Ces précautions prises, le pêcheur détacha sa barque, et le cheval qui s’était avancé jusqu’au bord de l’eau, voyant qu’on n’avait plus besoin de lui, s’élança après avoir humé l’air bruyamment, du côté de la colline où se trouvait sans doute son pâturage.

Nous ne suivrons pas jour par jour Volmerange dans sa navigation, qui fut longue ; bornons-nous à dire qu’il regagna heureusement la côte, et après avoir récompensé le pêcheur avec une des pierres précieuses qui ornaient la poignée de son sabre, il monta sur un vaisseau français qui naviguait dans le golfe du Bengale et s’était arrêté à l’embouchure du fleuve pour faire de l’eau.

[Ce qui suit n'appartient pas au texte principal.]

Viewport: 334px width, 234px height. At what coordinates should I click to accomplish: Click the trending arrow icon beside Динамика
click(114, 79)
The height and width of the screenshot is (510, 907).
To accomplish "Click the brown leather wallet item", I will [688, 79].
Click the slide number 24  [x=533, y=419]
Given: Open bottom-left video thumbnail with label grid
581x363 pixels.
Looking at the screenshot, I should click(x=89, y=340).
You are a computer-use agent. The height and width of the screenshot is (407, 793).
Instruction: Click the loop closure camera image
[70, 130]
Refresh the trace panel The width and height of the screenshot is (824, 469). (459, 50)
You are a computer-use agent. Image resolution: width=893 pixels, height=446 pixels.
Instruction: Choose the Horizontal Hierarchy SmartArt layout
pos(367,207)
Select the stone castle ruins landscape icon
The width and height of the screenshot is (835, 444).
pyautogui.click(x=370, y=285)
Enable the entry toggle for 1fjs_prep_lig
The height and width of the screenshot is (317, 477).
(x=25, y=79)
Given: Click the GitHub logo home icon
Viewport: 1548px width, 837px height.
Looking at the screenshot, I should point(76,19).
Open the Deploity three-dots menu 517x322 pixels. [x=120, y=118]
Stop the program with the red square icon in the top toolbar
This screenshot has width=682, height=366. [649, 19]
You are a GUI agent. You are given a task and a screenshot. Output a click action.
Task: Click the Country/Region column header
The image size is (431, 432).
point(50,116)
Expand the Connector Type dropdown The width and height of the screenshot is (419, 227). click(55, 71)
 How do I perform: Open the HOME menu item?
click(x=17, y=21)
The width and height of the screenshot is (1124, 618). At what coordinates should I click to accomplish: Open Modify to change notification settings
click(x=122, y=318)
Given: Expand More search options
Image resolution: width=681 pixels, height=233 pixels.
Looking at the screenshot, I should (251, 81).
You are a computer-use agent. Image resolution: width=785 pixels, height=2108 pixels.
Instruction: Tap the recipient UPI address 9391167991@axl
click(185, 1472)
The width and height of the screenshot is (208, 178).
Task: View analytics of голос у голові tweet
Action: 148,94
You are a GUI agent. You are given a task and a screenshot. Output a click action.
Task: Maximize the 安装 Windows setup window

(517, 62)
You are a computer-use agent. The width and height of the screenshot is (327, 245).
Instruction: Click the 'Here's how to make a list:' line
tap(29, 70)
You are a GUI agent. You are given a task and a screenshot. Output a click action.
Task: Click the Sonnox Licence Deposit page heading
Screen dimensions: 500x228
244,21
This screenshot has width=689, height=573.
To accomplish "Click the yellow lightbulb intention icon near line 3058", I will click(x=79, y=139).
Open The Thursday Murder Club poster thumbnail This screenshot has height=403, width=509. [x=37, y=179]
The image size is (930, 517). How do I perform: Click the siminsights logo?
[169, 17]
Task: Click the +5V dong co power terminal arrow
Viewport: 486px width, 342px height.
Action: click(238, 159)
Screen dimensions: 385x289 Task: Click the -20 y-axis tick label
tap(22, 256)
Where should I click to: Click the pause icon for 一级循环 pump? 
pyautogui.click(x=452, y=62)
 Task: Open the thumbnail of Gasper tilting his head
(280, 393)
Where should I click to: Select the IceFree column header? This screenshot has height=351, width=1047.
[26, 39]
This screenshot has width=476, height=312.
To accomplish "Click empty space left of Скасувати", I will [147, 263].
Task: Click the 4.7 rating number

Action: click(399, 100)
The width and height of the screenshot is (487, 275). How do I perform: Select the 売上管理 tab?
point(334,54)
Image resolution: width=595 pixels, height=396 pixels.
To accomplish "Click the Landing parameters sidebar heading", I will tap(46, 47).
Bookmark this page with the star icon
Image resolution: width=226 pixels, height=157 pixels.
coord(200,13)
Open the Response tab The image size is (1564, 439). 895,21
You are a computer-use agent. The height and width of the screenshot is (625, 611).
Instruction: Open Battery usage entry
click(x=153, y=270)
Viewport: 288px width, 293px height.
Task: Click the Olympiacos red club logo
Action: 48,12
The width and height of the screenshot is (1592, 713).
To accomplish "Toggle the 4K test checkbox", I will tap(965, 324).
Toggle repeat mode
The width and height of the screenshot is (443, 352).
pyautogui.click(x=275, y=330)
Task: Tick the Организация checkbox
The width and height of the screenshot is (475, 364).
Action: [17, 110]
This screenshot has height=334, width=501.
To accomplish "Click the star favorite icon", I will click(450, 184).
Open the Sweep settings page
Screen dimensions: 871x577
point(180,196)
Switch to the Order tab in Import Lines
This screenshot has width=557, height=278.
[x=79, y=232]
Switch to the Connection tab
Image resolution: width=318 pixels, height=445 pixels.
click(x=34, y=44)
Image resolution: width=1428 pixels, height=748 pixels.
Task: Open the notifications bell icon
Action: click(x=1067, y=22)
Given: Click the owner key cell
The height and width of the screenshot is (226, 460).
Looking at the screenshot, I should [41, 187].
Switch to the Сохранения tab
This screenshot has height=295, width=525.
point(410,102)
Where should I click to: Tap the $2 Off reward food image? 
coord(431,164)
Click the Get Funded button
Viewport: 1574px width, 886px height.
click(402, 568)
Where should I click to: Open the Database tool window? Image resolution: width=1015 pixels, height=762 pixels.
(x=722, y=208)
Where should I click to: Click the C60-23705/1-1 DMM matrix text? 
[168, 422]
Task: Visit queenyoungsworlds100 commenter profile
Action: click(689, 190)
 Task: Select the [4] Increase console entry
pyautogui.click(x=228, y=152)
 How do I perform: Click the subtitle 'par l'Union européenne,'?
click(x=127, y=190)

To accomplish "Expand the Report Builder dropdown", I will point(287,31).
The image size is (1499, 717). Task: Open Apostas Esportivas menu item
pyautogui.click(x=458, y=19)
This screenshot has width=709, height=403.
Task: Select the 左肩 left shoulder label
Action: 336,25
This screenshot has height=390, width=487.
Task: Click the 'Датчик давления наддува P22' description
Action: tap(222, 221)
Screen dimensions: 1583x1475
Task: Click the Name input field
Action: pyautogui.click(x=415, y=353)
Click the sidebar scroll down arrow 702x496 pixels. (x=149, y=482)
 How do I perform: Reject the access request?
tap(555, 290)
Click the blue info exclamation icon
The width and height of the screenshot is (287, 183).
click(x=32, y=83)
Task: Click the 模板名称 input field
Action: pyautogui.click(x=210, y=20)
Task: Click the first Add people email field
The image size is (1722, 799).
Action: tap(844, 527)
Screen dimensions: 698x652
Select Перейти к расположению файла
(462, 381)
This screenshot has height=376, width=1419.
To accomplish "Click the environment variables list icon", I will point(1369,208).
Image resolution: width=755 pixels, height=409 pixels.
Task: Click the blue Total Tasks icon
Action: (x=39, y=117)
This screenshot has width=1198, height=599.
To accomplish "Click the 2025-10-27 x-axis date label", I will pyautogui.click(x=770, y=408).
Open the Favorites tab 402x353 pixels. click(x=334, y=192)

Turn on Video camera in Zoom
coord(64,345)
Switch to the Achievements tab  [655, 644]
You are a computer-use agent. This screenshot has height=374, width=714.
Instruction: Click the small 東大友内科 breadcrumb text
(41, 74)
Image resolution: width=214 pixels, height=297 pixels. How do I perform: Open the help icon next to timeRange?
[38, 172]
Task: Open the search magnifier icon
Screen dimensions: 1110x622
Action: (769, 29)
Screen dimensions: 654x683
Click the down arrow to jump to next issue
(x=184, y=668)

Comme il revenait seul, ou tout au plus accompagné par le souvenir de deux femmes mortes, Edith noyée par lui et Priyamvada tuée à ses côtés par une balle, il ne mit pas, à beaucoup près, quoique la distance fût grande, le même temps à revenir en Europe qu’Edith et sir Benedict Arundell.

Une force secrète le ramenait malgré lui à Londres, d’où tant de raisons auraient dû l’éloigner. Peut-être obéissait-il à ce magnétisme singulier que les hommes ressentent comme les animaux, et qui les fait revenir au même endroit après chaque violente attaque de la destinée qui les en a fait sortir, comme des taureaux dans la place, qui retournent toujours à leur querencia jusqu’à ce qu’ils meurent.